Loopy, Lonely and Lost

I’ve been having a bit of anxiety

Posted on: April 22, 2012

I don’t usually think of myself as a generally anxious person. I present an image of myself as calm, rational and unflappable. I don’t really express worry or fear. If you come to me with a problem, I’ll stay focused and work out a way to solve it. I don’t run about like a headless chicken.

But, every now and then, for a period of a few days or weeks, things get a little out of hand. I can’t wind down, it takes me ages to get to sleep and then I keep waking up, getting out of bed and pacing around. I can feel my heart up in my throat, constricting my windpipe until I can’t breathe. I over-think everything. Every time I do something, I regret it enormously and instantly, and it keeps happening until I feel like I can’t do anything at all.

I did some training at work. I typed up my notes from it, because I can only really learn things by rearranging them into my own words. A colleague asked me to send the notes to her, so I did. And now I’m obsessing over it, thinking she’s laughing at me, thinking I’ve been an idiot, that my work’s not good enough or else I’ve gone and tried too hard and now I look ridiculous. And I know it doesn’t matter but I am afraid.

[Dataset content]
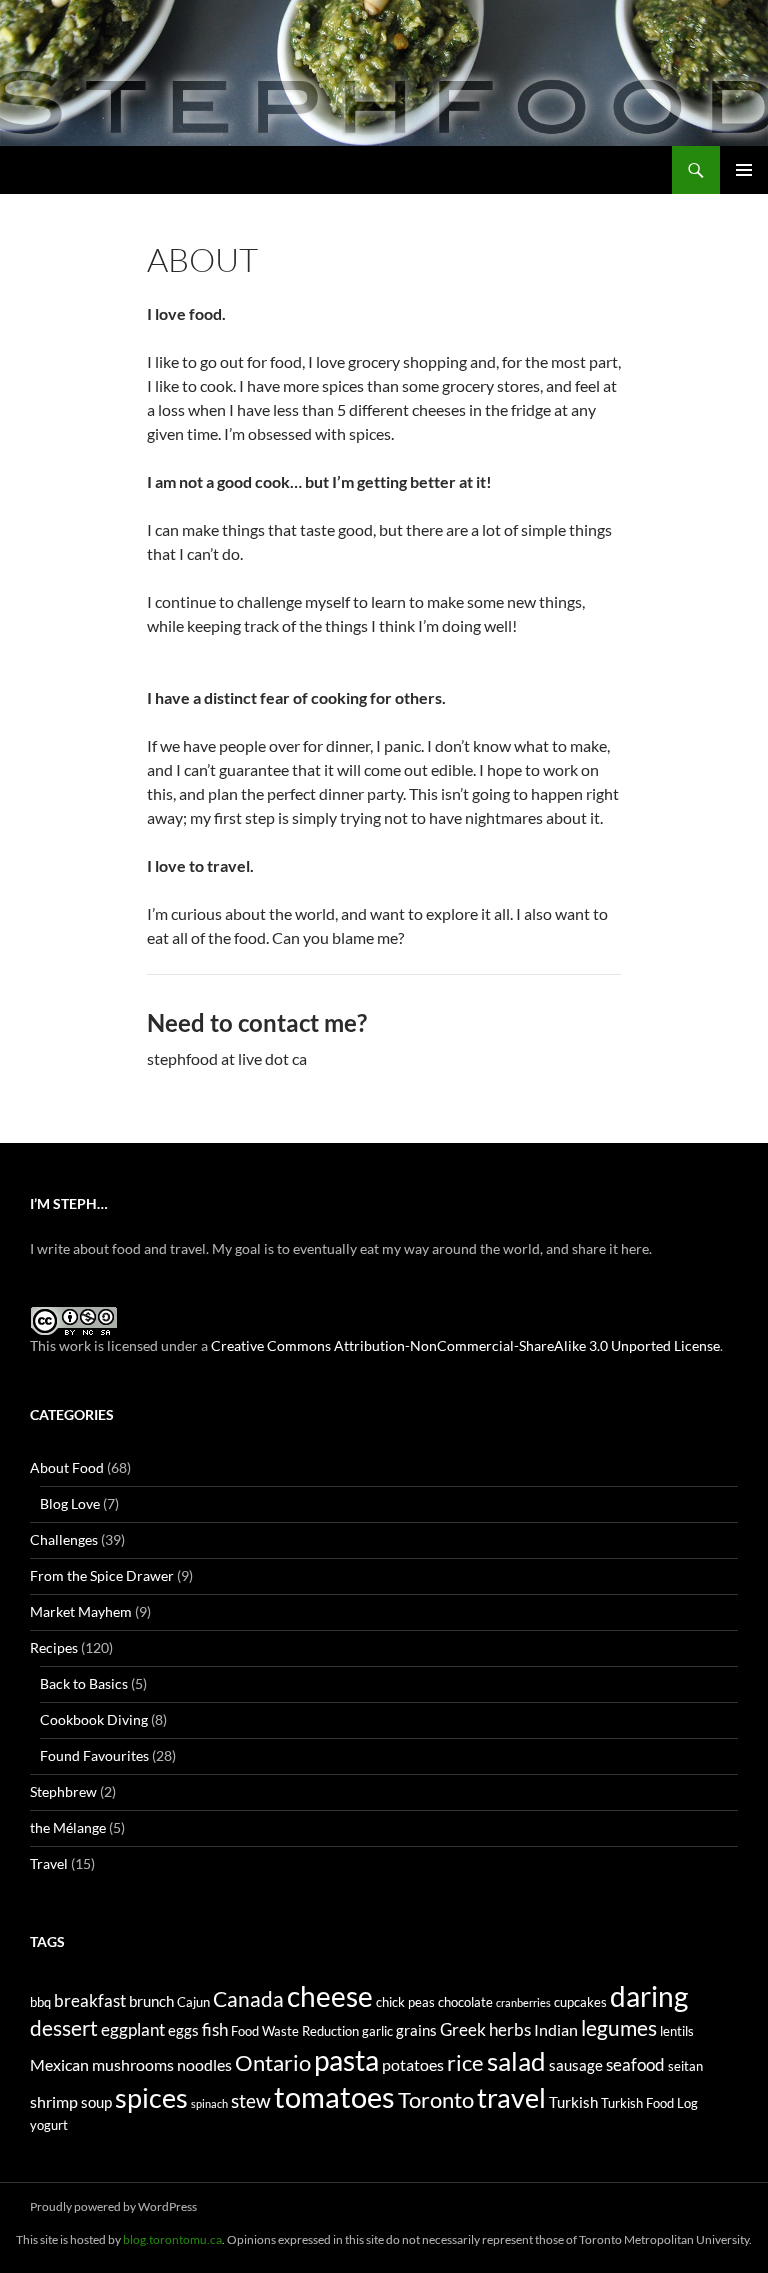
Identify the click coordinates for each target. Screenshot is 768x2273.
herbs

[Written problem]
Answer these about the blog post on anxiety above:
(a) On what date was it posted?
(b) What does the writer do after waking up during the night?
(c) Why did the writer type up notes from the work training?

[Exercise response]
(a) April 22, 2012.
(b) The writer gets out of bed and paces around.
(c) Because the writer can only really learn things by rearranging them into their own words.